It’s just like in the disaster movies!
Boss, can you hear me? It’s me, Johnson! Oh, it’s still night-time in LA? Sorry to wake you up, but I’ve got great news!
Well, I’m here in the Philippines, of all places…. They’ve “captured” this huge honking 21-foot-long crocodile which has already attacked several people.
Get some film crews out here right away, Boss, I have a feeling this one is gonna pop soon. I’m watching ‘em right now, moving the “captured” croc.
The team leader couldn’t be bothered to stop smoking long enough for the historic photo, but then in fairness, lung cancer is going to be the least of his problems. He’s about to drop ashes on the croc’s hood.

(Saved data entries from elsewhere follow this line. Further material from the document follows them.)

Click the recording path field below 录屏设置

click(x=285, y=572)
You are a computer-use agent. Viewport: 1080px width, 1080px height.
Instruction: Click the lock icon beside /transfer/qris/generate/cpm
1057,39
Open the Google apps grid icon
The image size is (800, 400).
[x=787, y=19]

The “guard” with a rifle is zoned out, trying to remember the third verse to “MacArthur Park…” The Croc Mover they’re using is made of logs, and was state-of-the-art in the 12th century. Its axle is about to break, and the croc is tied down with flimsy knots that look like some Boy Scouts lost interest and went off to make s’mores.
Working title? Call it “Mondo Croc!” Script? Are you kidding me, Boss? This puppy is gonna write itself!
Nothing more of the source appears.